> _WHAT IS EXPECTED_
Restate all the data word for word, leaving nothing out.

> _DATA FOR THIS TASK_
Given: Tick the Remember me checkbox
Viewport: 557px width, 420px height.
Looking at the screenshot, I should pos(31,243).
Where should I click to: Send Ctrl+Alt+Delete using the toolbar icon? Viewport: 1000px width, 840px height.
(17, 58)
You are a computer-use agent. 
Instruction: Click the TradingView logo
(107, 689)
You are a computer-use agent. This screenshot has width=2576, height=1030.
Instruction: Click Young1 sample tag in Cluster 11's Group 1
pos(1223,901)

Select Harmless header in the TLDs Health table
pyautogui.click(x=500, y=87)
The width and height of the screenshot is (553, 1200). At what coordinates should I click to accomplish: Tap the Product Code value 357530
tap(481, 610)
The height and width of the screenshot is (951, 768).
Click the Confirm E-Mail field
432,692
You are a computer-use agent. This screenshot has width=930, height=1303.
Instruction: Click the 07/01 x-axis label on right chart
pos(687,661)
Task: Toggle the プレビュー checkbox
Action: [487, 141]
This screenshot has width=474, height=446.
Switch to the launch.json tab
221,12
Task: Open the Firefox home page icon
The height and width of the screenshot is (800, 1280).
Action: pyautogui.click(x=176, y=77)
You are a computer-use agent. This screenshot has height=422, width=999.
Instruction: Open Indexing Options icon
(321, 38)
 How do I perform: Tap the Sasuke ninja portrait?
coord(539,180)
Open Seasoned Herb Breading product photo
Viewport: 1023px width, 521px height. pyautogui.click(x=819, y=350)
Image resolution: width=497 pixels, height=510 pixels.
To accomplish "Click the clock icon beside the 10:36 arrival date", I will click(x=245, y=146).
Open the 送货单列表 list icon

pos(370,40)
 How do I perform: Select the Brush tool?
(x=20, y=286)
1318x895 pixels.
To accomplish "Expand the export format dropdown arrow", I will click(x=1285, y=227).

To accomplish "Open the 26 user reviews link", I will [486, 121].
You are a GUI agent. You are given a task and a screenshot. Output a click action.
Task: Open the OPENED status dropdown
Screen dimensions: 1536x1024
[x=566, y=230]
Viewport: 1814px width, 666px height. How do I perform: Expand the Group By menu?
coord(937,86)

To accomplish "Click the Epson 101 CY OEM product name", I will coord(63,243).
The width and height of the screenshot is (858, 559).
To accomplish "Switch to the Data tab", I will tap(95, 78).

> _WRITTEN RESPONSE_
Given: Tick the Remember me checkbox
Viewport: 557px width, 420px height.
Looking at the screenshot, I should pos(31,243).
Where should I click to: Send Ctrl+Alt+Delete using the toolbar icon? Viewport: 1000px width, 840px height.
(17, 58)
You are a computer-use agent. 
Instruction: Click the TradingView logo
(107, 689)
You are a computer-use agent. This screenshot has width=2576, height=1030.
Instruction: Click Young1 sample tag in Cluster 11's Group 1
pos(1223,901)

Select Harmless header in the TLDs Health table
pyautogui.click(x=500, y=87)
The width and height of the screenshot is (553, 1200). At what coordinates should I click to accomplish: Tap the Product Code value 357530
tap(481, 610)
The height and width of the screenshot is (951, 768).
Click the Confirm E-Mail field
432,692
You are a computer-use agent. This screenshot has width=930, height=1303.
Instruction: Click the 07/01 x-axis label on right chart
pos(687,661)
Task: Toggle the プレビュー checkbox
Action: [487, 141]
This screenshot has width=474, height=446.
Switch to the launch.json tab
221,12
Task: Open the Firefox home page icon
The height and width of the screenshot is (800, 1280).
Action: pyautogui.click(x=176, y=77)
You are a computer-use agent. This screenshot has height=422, width=999.
Instruction: Open Indexing Options icon
(321, 38)
 How do I perform: Tap the Sasuke ninja portrait?
coord(539,180)
Open Seasoned Herb Breading product photo
Viewport: 1023px width, 521px height. pyautogui.click(x=819, y=350)
Image resolution: width=497 pixels, height=510 pixels.
To accomplish "Click the clock icon beside the 10:36 arrival date", I will click(x=245, y=146).
Open the 送货单列表 list icon

pos(370,40)
 How do I perform: Select the Brush tool?
(x=20, y=286)
1318x895 pixels.
To accomplish "Expand the export format dropdown arrow", I will click(x=1285, y=227).

To accomplish "Open the 26 user reviews link", I will [486, 121].
You are a GUI agent. You are given a task and a screenshot. Output a click action.
Task: Open the OPENED status dropdown
Screen dimensions: 1536x1024
[x=566, y=230]
Viewport: 1814px width, 666px height. How do I perform: Expand the Group By menu?
coord(937,86)

To accomplish "Click the Epson 101 CY OEM product name", I will coord(63,243).
The width and height of the screenshot is (858, 559).
To accomplish "Switch to the Data tab", I will tap(95, 78).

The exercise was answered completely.